Reading text:
How to express interest in a job after the first interview?
July 23, 2013 11:41 AM   Subscribe

Last week I interviewed for a job that, after the interview, I decided I really want. The interview went well in that I got out everything I wanted to get out. The moment I got home I wrote thank you emails. They said they'd be in touch in 7 to 10 days. This is day 7. Would it be appropriate to write again to express my interest in the position or, as I suspect, am I just being impatient, if not needy? I've read in these posts and elsewhere that a huge mistake job seekers make is not outright asking for the job. In my thank you emails, I wrote that I thought my skills were a perfect match for the position, that I could easily fit into the culture, and that I was very interested in the position. So, write again, or would that just be gilding the lily? Thanks.
posted by holdenjordahl to Work & Money (13 answers total) 6 users marked this as a favorite
 
Best answer: This is hard, but leave it alone. At this point they've already decided and it's just a matter of letting the wheels turn.

No one was ever NOT given a job because they didn't express to the interviewer how much they wanted it.

If they want you, an offer will be forthcoming.

Also, I know how much it SUX to be in this position.
posted by Ruthless Bunny at 11:44 AM on July 23, 2013 [11 favorites]


Best answer: Email Monday afternoon, something to the effect of "Has there been any progress on filling this position?" That's 10 days plus the weekend. And then never again.
posted by Etrigan at 11:44 AM on July 23, 2013 [5 favorites]


Best answer: Like Ruthless Bunny has said, the following conversation has never happened among hiring managers:

"Well, I'm not sure whether we want candidate 1 or candidate 2, they both seem pretty qualified. Let's wait around a few days and see who contacts us about the job first and give it to that person."
posted by tylerkaraszewski at 12:08 PM on July 23, 2013 [5 favorites]


Response by poster: good point, Ruthless Bunny, and good seconding of good point, tylerkaraszewski.
thanks.
posted by holdenjordahl at 12:09 PM on July 23, 2013


Best answer: I disagree that "No one was ever NOT given a job because they didn't express to the interviewer how much they wanted it." I've certainly heard managers dismiss people because they didn't seem enthusiastic in the interview.

But I agree you've had your chance to demonstrate interest. Especially if you did it before day 10 you could come across as badgering. And even if it's day 12, you don't want to implicitly criticize them for being late: You're an applicant, not their manager.

Material supplied:
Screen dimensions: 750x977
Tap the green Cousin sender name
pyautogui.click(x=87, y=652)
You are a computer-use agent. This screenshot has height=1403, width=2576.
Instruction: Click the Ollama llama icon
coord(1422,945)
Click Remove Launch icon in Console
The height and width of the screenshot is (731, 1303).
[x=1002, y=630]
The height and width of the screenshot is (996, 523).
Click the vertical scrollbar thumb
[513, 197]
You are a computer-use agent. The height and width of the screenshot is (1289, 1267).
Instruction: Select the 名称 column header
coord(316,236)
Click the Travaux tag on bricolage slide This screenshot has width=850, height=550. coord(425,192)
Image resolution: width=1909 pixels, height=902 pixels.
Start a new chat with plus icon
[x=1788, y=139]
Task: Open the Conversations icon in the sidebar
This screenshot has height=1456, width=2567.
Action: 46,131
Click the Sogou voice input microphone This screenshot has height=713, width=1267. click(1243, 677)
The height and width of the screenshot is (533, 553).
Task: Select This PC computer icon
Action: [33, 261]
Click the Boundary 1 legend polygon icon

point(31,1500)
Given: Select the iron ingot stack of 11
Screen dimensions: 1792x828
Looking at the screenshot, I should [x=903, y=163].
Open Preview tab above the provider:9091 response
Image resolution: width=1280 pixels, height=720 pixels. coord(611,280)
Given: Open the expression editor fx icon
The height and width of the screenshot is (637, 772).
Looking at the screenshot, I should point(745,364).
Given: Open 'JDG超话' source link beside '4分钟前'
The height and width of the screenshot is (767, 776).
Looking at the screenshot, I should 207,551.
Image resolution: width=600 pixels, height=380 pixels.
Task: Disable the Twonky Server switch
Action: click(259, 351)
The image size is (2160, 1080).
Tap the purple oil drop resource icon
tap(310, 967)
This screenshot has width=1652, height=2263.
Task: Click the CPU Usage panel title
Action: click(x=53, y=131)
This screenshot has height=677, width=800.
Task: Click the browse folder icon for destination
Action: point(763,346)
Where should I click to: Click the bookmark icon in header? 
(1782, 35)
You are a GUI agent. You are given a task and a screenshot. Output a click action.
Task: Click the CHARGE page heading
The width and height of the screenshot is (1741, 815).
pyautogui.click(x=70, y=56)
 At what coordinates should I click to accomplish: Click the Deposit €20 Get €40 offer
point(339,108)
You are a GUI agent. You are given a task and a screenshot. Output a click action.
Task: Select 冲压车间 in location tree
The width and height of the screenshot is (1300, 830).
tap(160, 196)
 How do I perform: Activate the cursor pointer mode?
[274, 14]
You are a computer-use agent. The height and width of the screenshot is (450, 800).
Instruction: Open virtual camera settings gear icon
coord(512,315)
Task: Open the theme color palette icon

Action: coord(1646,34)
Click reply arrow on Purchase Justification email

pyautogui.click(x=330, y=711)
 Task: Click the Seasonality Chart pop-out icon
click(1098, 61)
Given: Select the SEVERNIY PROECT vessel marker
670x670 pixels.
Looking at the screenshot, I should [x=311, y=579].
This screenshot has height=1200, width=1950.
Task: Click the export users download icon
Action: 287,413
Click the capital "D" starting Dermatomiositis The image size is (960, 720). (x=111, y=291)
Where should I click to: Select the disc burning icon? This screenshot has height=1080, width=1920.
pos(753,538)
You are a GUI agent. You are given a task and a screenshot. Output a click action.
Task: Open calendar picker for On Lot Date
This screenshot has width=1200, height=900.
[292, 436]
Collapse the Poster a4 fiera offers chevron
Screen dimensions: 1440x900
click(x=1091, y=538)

Your tasks:
(a) In the forum thread about following up after a job interview, list every distinct username that appears after "posted by".
(b) Reproduce the passage of the forum thread about following up after a job interview that opens with the words containing "posted by Ruthless" and closes with "then never again.".
(c) In the forum thread about following up after a job interview, when does Etrigan recommend sending an email?

Solved tasks:
(a)
holdenjordahl
Ruthless Bunny
Etrigan
tylerkaraszewski

(b)
posted by Ruthless Bunny at 11:44 AM on July 23, 2013 [11 favorites]


Best answer: Email Monday afternoon, something to the effect of "Has there been any progress on filling this position?" That's 10 days plus the weekend. And then never again.

(c) Monday afternoon.